RESINIFERATOXIN BINDING TO VANILLOID RECEPTORS IN GUINEA-PIG AND HUMAN AIRWAYS

We have used the [H-3]resiniferatoxin (RTX) binding assay to characterize for the first time a vanilloid (capsaicin) receptor in tracheobronchial tissues of the guinea pig. Membranes obtained from the trachea and the main bronchi bound RTX with an affinity of 1 nM; the cooperativity index was close to unity, indicating noncooperative binding.

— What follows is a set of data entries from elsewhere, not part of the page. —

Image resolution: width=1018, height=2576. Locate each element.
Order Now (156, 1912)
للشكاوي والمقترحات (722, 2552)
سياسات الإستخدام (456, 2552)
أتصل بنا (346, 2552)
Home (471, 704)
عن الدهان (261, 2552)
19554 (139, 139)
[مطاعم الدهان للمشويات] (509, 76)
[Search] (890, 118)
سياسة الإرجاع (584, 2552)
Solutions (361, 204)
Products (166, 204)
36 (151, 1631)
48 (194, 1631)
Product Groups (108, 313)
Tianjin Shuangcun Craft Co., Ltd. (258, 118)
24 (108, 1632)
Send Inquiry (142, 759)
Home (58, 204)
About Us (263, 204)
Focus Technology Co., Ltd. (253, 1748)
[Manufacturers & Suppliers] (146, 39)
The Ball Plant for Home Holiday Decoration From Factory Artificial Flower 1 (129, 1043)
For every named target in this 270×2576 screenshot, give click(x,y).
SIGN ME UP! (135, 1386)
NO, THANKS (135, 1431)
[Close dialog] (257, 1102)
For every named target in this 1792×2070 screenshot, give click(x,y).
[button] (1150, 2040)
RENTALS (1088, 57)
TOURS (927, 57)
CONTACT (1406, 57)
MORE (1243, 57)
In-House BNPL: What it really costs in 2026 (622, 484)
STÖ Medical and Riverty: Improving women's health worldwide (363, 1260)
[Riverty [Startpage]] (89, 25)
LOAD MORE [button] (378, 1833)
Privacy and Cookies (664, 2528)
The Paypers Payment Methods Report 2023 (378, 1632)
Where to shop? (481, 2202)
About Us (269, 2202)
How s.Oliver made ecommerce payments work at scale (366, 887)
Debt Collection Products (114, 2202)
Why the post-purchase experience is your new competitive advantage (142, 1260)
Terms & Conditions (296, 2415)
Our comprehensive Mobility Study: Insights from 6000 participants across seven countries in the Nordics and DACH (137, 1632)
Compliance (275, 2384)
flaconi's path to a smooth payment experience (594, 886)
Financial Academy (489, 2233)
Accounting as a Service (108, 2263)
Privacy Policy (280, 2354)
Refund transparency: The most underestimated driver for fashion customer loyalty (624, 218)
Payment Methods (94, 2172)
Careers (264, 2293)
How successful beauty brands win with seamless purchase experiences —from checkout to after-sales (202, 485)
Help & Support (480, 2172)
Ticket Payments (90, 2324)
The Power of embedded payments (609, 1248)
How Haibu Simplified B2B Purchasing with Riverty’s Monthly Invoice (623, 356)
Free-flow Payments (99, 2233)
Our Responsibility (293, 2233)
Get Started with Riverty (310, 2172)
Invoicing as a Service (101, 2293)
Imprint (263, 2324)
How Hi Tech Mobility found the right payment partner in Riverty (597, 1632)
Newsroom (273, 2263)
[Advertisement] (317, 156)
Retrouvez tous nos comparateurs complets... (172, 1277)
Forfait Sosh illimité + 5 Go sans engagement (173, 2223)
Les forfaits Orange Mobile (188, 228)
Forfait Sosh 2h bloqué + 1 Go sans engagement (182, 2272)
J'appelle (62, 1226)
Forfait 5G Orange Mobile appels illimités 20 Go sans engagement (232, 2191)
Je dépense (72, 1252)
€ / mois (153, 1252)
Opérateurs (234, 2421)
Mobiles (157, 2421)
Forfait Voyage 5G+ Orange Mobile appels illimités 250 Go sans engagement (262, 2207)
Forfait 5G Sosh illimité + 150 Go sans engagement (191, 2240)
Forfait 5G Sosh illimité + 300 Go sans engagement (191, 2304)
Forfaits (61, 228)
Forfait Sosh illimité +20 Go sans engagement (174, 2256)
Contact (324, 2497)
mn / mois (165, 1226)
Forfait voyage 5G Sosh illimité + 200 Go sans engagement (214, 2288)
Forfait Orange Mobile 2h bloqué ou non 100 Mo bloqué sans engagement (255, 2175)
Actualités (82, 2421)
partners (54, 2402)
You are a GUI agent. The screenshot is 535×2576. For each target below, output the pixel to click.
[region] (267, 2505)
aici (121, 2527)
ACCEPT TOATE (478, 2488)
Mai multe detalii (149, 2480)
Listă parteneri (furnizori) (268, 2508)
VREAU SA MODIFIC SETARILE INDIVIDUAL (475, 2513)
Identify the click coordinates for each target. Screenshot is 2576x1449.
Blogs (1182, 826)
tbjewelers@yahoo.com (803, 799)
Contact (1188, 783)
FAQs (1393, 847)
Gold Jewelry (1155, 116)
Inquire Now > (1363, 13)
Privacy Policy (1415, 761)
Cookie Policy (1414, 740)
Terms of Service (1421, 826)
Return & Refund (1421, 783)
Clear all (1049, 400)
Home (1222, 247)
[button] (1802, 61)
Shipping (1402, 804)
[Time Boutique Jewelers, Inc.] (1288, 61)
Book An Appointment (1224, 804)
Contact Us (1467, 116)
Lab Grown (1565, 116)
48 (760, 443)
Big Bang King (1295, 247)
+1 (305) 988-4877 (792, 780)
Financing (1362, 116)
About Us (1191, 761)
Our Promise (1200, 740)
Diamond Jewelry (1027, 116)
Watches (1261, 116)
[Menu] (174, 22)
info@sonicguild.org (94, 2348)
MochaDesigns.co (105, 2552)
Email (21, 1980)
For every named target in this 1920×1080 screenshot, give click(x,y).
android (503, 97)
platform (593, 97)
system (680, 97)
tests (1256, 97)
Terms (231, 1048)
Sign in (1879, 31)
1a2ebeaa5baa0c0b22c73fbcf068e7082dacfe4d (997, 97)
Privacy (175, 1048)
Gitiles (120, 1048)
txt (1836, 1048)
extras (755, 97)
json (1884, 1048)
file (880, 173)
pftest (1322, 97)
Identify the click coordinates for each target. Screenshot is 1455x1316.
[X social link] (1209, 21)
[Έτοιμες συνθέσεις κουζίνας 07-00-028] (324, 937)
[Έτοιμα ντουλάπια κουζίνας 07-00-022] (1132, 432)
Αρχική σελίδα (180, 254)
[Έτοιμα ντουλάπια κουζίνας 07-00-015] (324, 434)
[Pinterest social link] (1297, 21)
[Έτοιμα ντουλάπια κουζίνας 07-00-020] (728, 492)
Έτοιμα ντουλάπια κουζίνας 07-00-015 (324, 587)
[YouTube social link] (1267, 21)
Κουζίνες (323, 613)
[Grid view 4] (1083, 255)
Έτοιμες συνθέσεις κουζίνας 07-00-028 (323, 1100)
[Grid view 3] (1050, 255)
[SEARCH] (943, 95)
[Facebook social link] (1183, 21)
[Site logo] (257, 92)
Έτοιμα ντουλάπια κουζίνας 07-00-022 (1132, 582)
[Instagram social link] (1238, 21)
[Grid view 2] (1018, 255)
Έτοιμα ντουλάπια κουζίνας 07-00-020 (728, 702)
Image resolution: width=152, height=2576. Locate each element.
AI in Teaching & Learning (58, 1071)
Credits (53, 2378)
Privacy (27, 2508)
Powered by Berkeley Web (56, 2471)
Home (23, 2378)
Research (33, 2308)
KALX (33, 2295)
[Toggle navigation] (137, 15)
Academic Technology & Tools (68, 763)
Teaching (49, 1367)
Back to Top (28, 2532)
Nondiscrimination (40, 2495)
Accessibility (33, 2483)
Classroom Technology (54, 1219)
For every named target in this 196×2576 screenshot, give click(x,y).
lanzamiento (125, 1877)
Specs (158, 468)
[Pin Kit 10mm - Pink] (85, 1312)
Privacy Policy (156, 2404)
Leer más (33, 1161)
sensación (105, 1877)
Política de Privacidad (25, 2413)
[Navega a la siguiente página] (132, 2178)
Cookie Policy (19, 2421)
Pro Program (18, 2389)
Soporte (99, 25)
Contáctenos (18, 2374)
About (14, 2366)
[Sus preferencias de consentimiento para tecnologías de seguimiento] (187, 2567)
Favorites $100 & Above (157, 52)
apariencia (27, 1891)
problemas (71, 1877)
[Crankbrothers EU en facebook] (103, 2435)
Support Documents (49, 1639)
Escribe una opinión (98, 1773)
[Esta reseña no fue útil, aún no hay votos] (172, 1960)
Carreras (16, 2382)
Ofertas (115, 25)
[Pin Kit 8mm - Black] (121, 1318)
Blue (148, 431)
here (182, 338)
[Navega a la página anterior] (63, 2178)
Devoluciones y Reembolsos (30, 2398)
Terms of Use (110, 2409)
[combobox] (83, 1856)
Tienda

Specific [H-3]RTX binding was fully inhibited by capsaicin (K-i = 500 nM) and capsazepine (K-i = 100 nM), but it was not inhibited at all by the inactive RTX structural analog resiniferonol 9, 13, 1 4-orthophenylacetate (10 mu M), confirming the specificity of the binding. Neither was RTX binding inhibited by the functional vanilloid antagonist ruthenium red (100 mu M). The density of specific RTX binding sites was similar in the trachea (Bmax = 150 fmol/mg protein) and the bronchi (Bmax = 170 fmol/mg protein). In keeping with the marked resistance of hamsters to capsaicin actions, no specific RTX binding could be detected in the airways of this species. By contrast, we have been able to demonstrate specific RTX binding sites in human bronchi: the estimated affinity for RTX, 2 nM, was similar to that (7 nM) determined in guinea pig bronchi. We conclude that (1) the [H-3]RTX binding assay affords a novel biochemical marker for vanilloid-sensitive nerves in the airways, and (2) this binding assay may be a useful tool to explore species-related differences in the expression and pharmacologic profile of vanilloid receptors in the airways.